12 Ihr Rat an Junge?
Konstanz, immer dranbleiben. Sie müssen lernen, Tiefschläge zu überwinden und mit dem extremen Druck umzugehen. Entscheidend ist, sich mit dem Beruf zu identifizieren.

13 Wie viel verdienen Sie?
Ich kann nicht klagen, bin damit zufrieden.

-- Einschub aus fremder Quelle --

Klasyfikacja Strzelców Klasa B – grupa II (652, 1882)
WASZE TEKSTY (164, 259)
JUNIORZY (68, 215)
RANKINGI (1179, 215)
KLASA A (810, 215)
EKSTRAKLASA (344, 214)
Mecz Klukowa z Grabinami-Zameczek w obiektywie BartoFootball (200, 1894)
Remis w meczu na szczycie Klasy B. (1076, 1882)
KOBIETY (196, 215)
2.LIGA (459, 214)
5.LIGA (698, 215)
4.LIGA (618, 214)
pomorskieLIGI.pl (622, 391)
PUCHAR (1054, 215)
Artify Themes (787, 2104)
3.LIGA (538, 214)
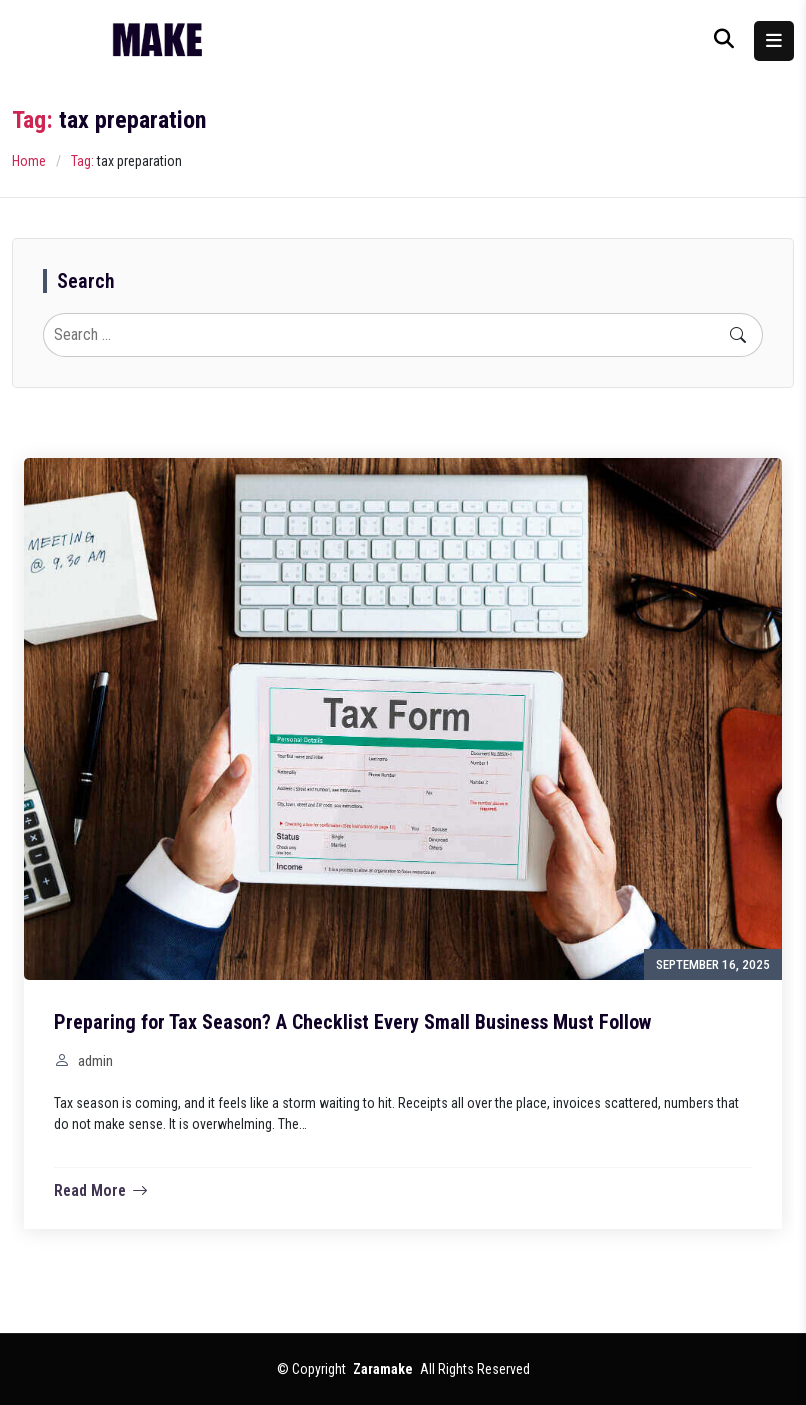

Der 60-Jährige wuchs in Obertilliach, Osttirol, auf, besuchte das Privatgymnasium der Herz-Jesu-Missionare in Salzburg mit Internat. Nach der Matura studierte Obrist in Innsbruck Medizin und absolvierte die Ausbildung zum Unfallchirurgen in Krankenhäusern in Feldkirch, Innsbruck, Klagenfurt und Salzburg.
Von 1983 bis 1996 war Obrist als Notarzt tätig. 1983 startete er am UKH Salzburg, 1987 wurde er Facharzt für Unfallchirurgie und dienstführender Oberarzt. 1988 gründete er am UKH eine Schulterambulanz. Ab 2006 war er stv. ärztlicher Leiter der Abteilung
Unfallchirurgie, seit November 2013 ist er deren ärztlicher Leiter und Primar.

Chirurgie in Zahlen

50 tausend Stunden war Josef Obrist bisher im UKH Salzburg tätig.11 tausend Operationen hat er bisher durchgeführt.